Options: [list each filename + "None -- try again"]

Set selected file as last_generated_image
Offer follow-up:

AskUserQuestion: "What would you like to do next?"
Options: ["Edit the selected image", "Generate something new", "Done"]

Anti-Patterns

Do NOT let base64 data enter conversation context -- all decoding inside Bash
Do NOT use the Bash tool for anything except the API call pipeline -- file operations use Read/Write/Edit
Do NOT skip the guided prompt flow unless user explicitly uses direct mode
Do NOT ask more than 4 questions during guided mode -- keep it quick
Do NOT batch multiple AskUserQuestion -- one at a time
Do NOT generate without showing assembled prompt first (unless direct mode)
Do NOT show the content safety note more than once per conversation
Do NOT accumulate image history in multi-turn edits -- only send the latest image + edit instruction
Do NOT overwrite original files during editing -- always create versioned copies
Do NOT mention brand.md if it does not exist
Do NOT apply brand constraints if user says "ignore brand" or "no brand"
Do NOT offer prompt optimization more than once per conversation

Error Handling

429 (rate limit / free tier): "Image generation requires a paid Google AI Studio API key.

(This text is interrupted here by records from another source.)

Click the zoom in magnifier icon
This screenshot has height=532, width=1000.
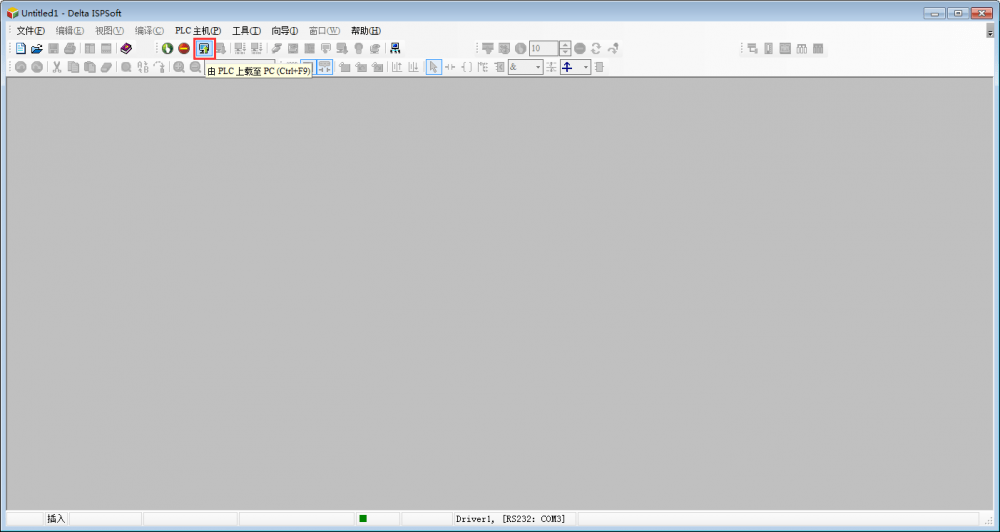tap(179, 67)
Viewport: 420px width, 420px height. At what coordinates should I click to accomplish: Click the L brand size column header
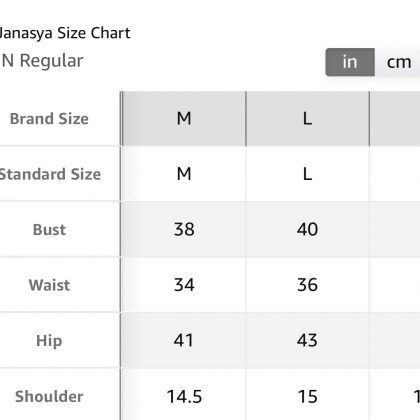point(307,118)
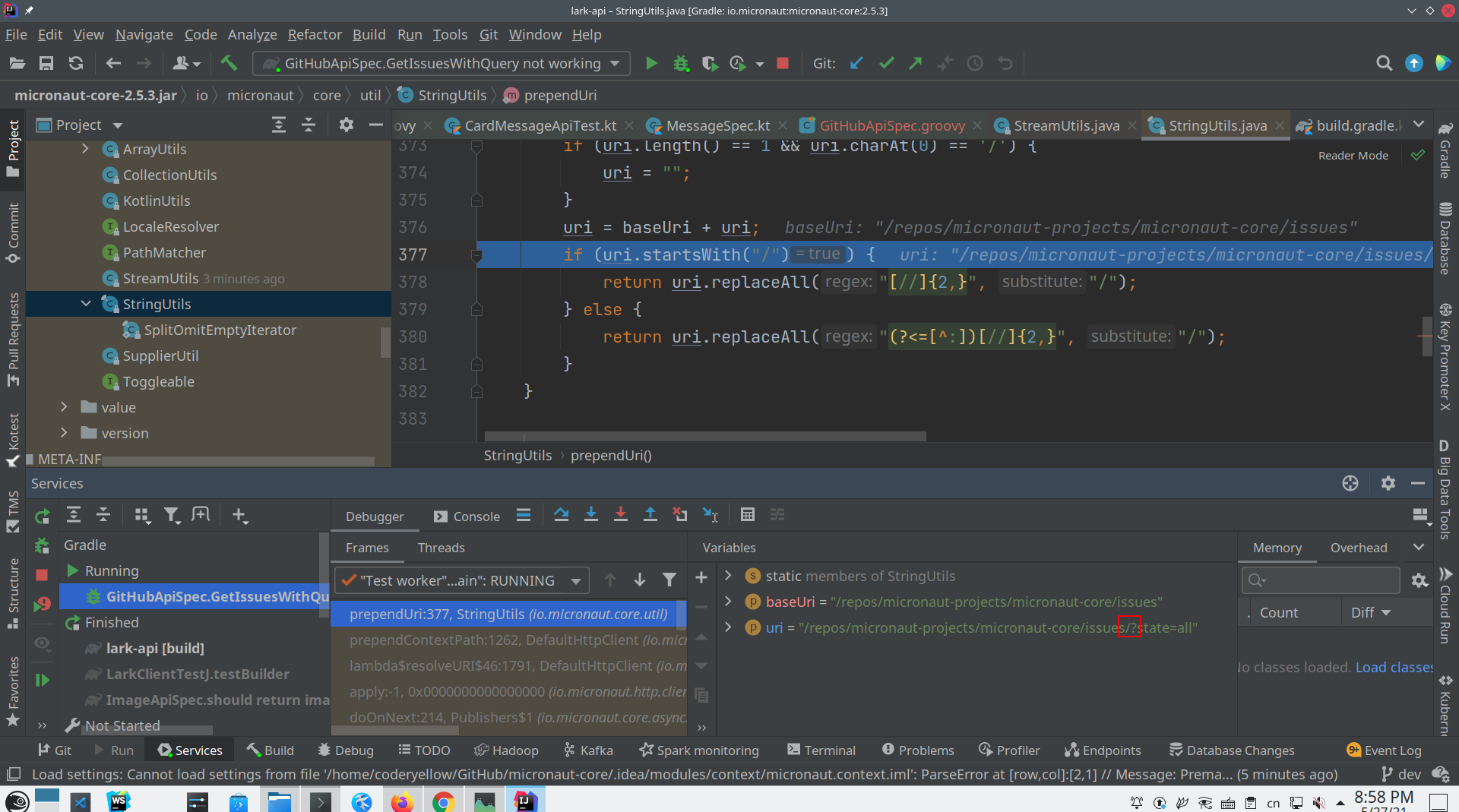
Task: Click the search field in the Variables panel
Action: 1320,580
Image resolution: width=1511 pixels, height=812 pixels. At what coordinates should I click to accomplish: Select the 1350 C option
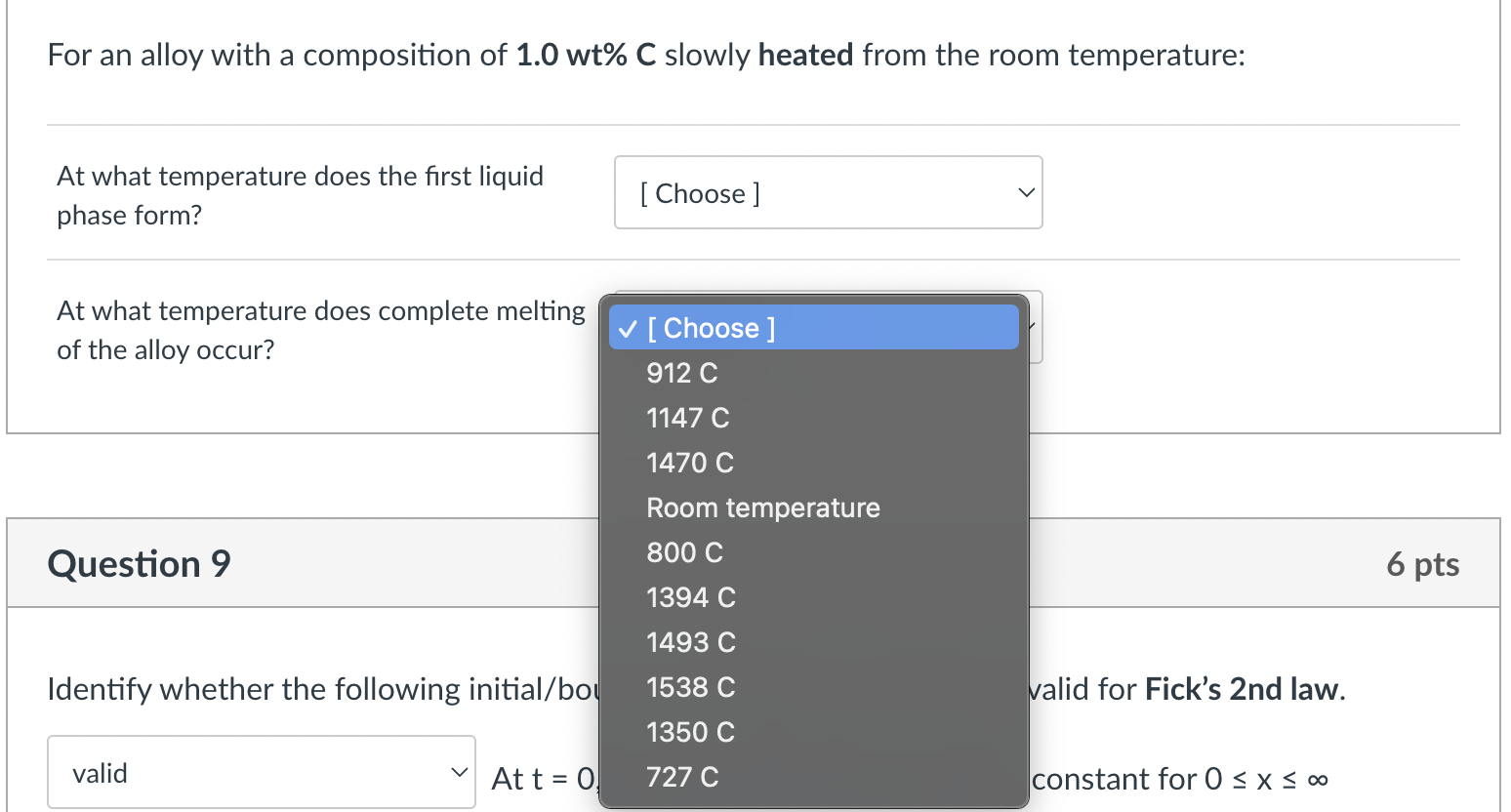pyautogui.click(x=690, y=732)
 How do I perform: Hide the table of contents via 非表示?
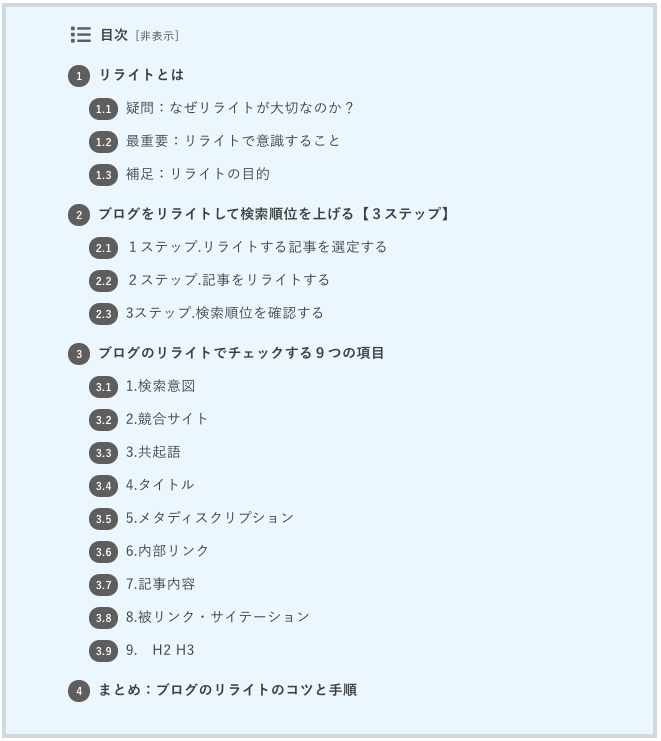click(x=157, y=36)
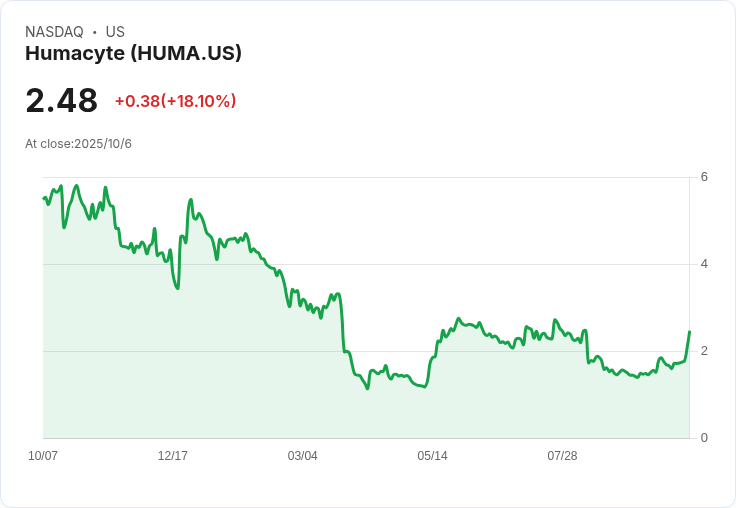Click the 12/17 date axis label

[173, 456]
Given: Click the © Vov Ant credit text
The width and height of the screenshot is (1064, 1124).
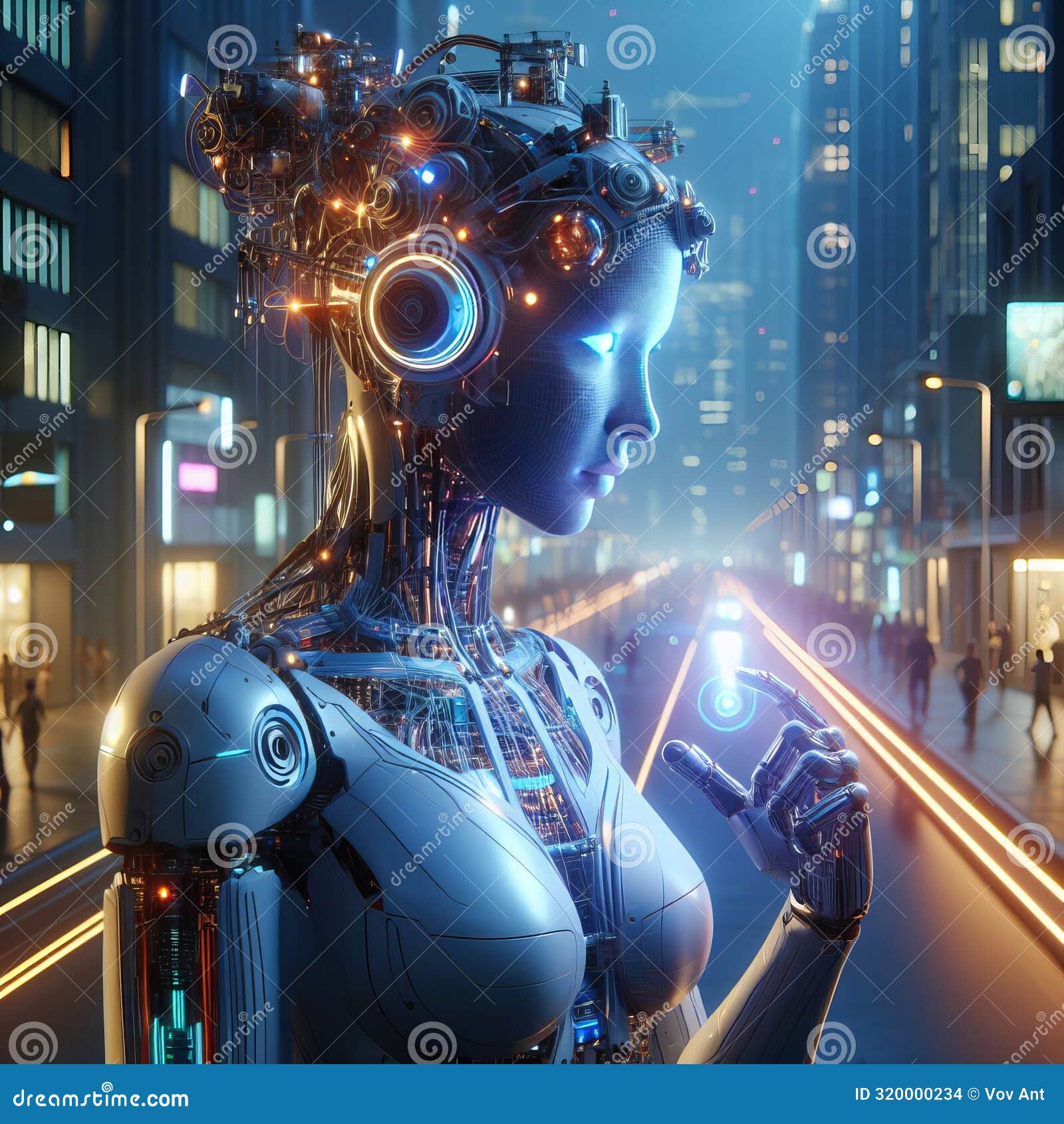Looking at the screenshot, I should tap(1004, 1094).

Get one at https://aistudio.google.com/apikey (paid plan required)."

SAFETY finish reason: "This image was blocked by content safety filters." Then suggest an illustrated or stylized alternative based on the subject.

Network error / non-200 response: "Could not reach the API. Check your internet connection and try again."

No inline_data in response: "The API returned text but no image. Try a more specific or different prompt."

API key file missing: API key setup is handled by the API Gateway (v11.0). No local key file needed.

Invalid JSON response: "Received an unexpected response from the API. Try again in a moment."

Source image missing for edit: If last_generated_image file no longer exists, ask user to generate a new image.

Variation generation partial failure: If some variations succeed and some fail, present the successful ones and note the failures. Offer to retry only the failed variations.